Off-The-Job Training Concerns Still Holding Back Apprenticeship Starts
04 Apr 2018
Published in: Member News
The Association of Employment and Learning Providers has raised concerns that the off-the-job training requirement is reducing the number of apprenticeship starts
Apprenticeship capacity will be permanently lost unless the government is able to address provider's concerns over off-the-job training, the chief executive of the Association of Employment and Learning Providers, Mark Dawe, has said.
As part of the government's apprenticeship reforms, new standards mean there is now a requirement for 20 per cent off-the-job training.
Writing in the AELP newsletter, Mark Dawe said providers he has spoken to are now "desperate" for greater clarification and has urged the Department for Education to help.
"It is this uncertainty that is leading to starts being delayed, where employers are saying that without clarity, they refuse to start apprentices - they don't want the risk of criticism or challenge form the government's agencies," Dawe said.

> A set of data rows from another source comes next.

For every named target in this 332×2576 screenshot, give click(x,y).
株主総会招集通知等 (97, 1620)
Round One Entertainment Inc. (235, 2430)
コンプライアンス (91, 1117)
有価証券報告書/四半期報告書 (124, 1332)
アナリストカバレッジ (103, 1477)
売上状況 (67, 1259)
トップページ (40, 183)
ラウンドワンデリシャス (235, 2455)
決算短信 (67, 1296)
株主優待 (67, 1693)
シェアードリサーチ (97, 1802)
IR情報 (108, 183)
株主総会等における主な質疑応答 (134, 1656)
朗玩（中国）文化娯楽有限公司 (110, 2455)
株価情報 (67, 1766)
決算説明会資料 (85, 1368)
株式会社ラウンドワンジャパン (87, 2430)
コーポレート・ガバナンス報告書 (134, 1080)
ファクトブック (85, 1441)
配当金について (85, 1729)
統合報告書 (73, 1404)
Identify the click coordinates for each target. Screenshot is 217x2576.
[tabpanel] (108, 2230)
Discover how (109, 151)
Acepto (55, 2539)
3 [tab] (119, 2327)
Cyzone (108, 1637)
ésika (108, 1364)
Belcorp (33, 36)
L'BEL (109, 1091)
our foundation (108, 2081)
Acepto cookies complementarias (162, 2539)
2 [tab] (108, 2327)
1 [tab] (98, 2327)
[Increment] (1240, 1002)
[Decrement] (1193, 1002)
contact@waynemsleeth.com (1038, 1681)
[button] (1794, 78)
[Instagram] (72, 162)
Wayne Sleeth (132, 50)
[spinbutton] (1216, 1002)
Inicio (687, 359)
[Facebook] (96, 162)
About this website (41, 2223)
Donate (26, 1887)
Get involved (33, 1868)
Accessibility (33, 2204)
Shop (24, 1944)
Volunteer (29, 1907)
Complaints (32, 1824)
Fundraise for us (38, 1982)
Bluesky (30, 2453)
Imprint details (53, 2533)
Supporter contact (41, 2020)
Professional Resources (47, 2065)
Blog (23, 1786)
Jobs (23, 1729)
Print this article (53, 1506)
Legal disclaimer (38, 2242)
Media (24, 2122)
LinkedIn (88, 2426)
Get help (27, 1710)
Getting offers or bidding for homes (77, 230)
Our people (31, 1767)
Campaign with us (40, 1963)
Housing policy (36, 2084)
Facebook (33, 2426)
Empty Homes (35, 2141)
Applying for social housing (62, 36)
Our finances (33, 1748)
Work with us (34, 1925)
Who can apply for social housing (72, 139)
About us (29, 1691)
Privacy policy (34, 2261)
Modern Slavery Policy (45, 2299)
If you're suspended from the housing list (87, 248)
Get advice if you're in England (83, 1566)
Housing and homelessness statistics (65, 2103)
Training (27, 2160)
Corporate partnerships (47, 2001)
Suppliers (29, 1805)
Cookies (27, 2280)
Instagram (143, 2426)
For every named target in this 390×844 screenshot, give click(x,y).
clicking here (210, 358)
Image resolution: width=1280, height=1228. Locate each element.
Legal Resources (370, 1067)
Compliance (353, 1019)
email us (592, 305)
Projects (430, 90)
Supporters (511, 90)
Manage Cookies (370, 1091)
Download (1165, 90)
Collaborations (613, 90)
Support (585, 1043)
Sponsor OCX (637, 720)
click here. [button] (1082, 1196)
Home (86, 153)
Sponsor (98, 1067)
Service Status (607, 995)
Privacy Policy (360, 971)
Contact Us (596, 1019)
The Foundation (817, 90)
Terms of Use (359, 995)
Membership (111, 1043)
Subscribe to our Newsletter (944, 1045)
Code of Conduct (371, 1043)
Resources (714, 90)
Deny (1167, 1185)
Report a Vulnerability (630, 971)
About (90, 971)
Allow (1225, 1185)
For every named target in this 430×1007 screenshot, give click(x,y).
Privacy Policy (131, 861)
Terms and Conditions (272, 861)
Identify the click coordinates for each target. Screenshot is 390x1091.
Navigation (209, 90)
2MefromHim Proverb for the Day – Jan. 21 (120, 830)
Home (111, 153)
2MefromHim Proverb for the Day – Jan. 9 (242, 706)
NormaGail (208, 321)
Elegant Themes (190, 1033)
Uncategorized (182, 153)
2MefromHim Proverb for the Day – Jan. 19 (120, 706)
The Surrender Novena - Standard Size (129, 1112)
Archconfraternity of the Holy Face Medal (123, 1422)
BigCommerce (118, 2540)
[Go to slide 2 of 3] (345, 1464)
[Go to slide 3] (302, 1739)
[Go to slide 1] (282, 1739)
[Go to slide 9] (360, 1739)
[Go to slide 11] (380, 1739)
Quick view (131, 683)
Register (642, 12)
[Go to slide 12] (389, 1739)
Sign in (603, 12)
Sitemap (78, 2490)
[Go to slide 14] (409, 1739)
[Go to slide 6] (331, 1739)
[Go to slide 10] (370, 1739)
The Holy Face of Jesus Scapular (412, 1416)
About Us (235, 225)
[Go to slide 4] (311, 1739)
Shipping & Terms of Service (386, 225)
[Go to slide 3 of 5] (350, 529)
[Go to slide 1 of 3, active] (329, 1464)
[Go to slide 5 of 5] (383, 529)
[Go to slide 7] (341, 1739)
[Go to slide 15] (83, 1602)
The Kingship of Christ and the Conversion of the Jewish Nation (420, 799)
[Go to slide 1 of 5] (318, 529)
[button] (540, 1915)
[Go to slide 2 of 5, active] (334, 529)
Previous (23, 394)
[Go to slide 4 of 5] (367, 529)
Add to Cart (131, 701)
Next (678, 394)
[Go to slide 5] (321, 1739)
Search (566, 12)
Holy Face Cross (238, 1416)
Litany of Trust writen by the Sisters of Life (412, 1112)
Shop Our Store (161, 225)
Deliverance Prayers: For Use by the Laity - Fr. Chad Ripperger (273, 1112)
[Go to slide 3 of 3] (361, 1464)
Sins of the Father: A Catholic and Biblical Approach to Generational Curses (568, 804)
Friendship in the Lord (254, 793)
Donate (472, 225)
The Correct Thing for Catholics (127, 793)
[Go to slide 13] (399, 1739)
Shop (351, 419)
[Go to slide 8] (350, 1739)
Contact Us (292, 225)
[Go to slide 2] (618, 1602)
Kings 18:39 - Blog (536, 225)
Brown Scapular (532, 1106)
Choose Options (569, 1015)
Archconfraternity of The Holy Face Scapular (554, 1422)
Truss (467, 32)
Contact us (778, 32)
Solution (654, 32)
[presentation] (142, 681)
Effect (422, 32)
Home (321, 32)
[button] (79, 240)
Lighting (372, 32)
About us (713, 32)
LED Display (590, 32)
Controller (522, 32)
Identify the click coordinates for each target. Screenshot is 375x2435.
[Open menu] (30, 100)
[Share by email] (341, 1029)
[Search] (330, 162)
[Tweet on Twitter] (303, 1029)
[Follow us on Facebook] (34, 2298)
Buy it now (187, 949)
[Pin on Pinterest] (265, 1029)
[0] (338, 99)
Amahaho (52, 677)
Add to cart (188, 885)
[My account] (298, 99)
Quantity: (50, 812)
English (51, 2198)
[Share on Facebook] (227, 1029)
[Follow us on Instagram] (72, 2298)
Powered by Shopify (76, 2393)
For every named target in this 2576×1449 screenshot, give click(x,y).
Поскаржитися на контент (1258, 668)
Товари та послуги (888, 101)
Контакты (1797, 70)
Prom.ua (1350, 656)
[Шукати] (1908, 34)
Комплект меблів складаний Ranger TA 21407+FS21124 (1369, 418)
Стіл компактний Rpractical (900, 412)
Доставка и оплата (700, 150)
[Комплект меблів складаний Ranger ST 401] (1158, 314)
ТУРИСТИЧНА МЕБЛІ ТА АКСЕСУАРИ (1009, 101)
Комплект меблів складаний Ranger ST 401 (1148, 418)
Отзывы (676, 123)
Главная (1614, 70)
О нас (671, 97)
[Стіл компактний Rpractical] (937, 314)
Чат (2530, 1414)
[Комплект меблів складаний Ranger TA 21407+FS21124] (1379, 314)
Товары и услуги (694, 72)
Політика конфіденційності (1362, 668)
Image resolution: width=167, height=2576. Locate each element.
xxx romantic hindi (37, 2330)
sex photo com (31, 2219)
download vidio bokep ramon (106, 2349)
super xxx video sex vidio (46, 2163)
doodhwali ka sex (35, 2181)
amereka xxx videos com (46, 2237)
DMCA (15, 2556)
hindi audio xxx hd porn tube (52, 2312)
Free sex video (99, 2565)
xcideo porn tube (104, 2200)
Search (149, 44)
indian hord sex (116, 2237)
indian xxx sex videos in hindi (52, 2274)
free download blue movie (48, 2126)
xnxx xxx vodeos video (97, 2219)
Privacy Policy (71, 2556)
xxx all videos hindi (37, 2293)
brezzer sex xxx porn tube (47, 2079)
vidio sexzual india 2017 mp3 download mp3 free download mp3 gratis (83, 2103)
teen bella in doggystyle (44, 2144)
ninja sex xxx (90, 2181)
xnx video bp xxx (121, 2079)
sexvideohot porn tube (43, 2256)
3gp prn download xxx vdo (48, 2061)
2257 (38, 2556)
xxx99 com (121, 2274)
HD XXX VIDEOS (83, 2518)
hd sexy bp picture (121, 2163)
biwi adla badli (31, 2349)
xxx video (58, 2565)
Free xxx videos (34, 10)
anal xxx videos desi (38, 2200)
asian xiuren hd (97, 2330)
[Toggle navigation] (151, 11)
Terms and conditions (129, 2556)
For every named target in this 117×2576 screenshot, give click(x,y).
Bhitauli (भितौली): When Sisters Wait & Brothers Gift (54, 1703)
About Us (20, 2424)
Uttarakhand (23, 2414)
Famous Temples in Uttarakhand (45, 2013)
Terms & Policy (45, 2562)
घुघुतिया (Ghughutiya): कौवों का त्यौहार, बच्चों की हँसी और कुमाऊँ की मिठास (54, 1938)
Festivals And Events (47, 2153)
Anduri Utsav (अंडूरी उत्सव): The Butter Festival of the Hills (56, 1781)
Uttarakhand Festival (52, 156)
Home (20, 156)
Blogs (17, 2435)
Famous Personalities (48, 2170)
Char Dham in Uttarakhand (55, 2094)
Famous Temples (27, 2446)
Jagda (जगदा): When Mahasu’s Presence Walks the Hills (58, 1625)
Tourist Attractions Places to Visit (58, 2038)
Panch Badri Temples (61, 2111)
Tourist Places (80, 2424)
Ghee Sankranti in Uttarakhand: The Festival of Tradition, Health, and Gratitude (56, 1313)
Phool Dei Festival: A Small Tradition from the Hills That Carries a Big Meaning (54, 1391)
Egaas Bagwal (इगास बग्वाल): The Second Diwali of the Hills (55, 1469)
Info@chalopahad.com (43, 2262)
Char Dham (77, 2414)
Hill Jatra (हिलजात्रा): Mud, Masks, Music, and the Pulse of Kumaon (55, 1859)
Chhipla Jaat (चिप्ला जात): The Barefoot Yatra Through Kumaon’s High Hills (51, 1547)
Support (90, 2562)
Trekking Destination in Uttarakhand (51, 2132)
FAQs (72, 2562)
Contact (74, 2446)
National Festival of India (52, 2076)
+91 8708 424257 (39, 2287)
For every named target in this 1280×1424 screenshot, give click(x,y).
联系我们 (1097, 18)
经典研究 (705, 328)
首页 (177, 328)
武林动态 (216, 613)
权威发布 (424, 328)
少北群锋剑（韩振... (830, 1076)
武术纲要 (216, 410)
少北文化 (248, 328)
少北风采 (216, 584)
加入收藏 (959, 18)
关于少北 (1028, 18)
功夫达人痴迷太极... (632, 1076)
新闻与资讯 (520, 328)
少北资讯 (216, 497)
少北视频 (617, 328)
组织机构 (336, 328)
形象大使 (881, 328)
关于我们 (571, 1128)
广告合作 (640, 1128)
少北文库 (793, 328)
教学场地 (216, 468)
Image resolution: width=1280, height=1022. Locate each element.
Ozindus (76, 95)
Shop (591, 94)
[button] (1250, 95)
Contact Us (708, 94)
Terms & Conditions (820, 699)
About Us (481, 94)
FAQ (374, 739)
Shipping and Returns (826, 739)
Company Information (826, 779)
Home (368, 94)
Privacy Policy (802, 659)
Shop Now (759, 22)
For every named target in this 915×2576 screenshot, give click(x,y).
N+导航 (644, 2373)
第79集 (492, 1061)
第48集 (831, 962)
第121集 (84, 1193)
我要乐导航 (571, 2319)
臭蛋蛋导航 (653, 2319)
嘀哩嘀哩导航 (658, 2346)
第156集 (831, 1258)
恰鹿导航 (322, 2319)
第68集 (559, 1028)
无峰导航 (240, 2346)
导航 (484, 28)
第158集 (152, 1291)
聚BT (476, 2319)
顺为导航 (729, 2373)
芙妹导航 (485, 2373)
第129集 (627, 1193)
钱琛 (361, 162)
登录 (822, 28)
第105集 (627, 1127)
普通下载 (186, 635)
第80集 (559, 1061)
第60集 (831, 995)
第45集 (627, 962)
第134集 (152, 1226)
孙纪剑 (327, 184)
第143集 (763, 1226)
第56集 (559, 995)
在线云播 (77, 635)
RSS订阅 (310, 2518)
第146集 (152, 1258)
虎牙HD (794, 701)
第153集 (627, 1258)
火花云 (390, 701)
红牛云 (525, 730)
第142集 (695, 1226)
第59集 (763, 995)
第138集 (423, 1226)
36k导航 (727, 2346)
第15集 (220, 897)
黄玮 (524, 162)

"Off-the-job training is still the biggy - even the NHS is saying it is not workable, so hopefully that will be a little closer to home for [skills minister Anne Milton] and she can have a chat with her ex-colleagues about the reality of it and how it affects all levels."
Anne Milton worked as a district nurse for 25 years before becoming an MP.
"Let's get practical and sort out some of the core problems," Dawe added. "Ripping a livelihood away from hundreds of loyal providers, preventing good-quality training and development on the ground, imposing yet more funding rules that make it harder for providers to offer what employers want - it's time to sort things out, DfE.
"I hear comments that not many providers are actually going bust, but what we are seeing is fundamental restructuring within providers. Capacity is being lost every week as providers drop unworkable standards and underfunded frameworks - this capacity will be permanently lost and no one else seems to be aware or care."
A spokesperson for the DfE pointed to guidance on apprenticeship off-the-job training the department published last June. "It sets out how employers and training providers should meet the 20 per cent off-the-job training requirement for apprentices, with some best practice examples. This is part of our apprenticeship changes to improve the quality of apprenticeships for all," they added.